Nasihati Wanita Hamil untuk Memijat Suami, Kota di Jepang Minta Maaf

Jum'at, 28 Juli 2023 - 17:15 WIB
loading...
Nasihati Wanita Hamil untuk Memijat Suami, Kota di Jepang Minta Maaf
Kota di Jepang meminta maaf setelah menasihati wanita hamil untuk memasak, bersih-bersih dan memijat suami. Foto/Ilustrasi
A A A
TOKYO - Sebuah kota di Jepang terpaksa meminta maaf setelah memicu kemarahan nasional atas selebaran setelah memberi tahu cara menyenangkan suami kepada wanita hamil .

Kota Onomichi, di prefektur Hiroshima, Jepang, menggunakan survei tahun 2017 tentang cara menyenangkan suami untuk membuat selebaran bagi ibu hamil yang dibagikan kepada penduduk setempat.

“Ada perbedaan dalam perasaan dan pemikiran pria dan wanita,” bunyi salah satu selebaran.

“Salah satu alasannya adalah perbedaan struktur otak pria dan wanita. Diketahui bahwa pria bertindak berdasarkan teori, sedangkan wanita bertindak berdasarkan emosi,” sambung selebaran itu.

“Yang terpenting adalah memahami perbedaan satu sama lain dan membagi peran dengan baik,” tambahnya, sebelum menyatakan bahwa suami dan ayah baru suka diberi ucapan terima kasih karena telah melakukan tugas-tugas mendasar seperti mencuci piring, mengganti popok, dan menggendong anak mereka.

"Para istri dapat mengganggu suami mereka jika mereka sibuk merawat bayi dan tidak melakukan pekerjaan rumah," kata pamflet tersebut, menasihati para wanita untuk tidak “frustrasi tanpa alasan”.

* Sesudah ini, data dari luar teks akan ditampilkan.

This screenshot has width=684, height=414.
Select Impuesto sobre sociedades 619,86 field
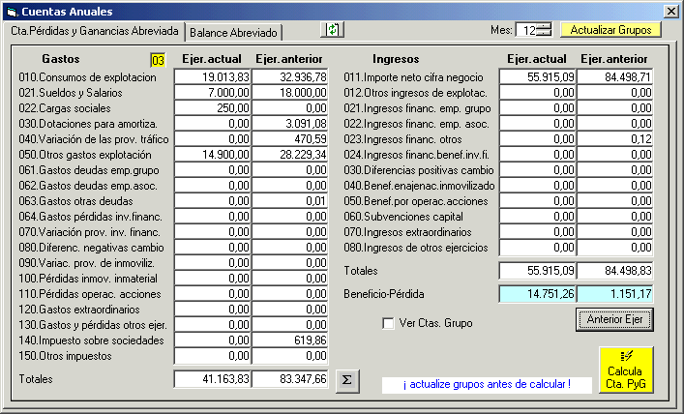click(x=290, y=340)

Disimpulkan bahwa ada banyak hal yang dapat dilakukan ibu baru untuk menyenangkan suami mereka, termasuk memijatnya, menyiapkan makan siang setiap hari, mengasuh anak dan pekerjaan rumah tangga, menyapa mereka dengan “selamat datang di rumah”, dan selalu “tersenyum padanya”.

Laporan media lokal minggu ini menarik perhatian pada selebaran tersebut, dengan media sosial segera bereaksi dengan kemarahan dan ketidakpercayaan.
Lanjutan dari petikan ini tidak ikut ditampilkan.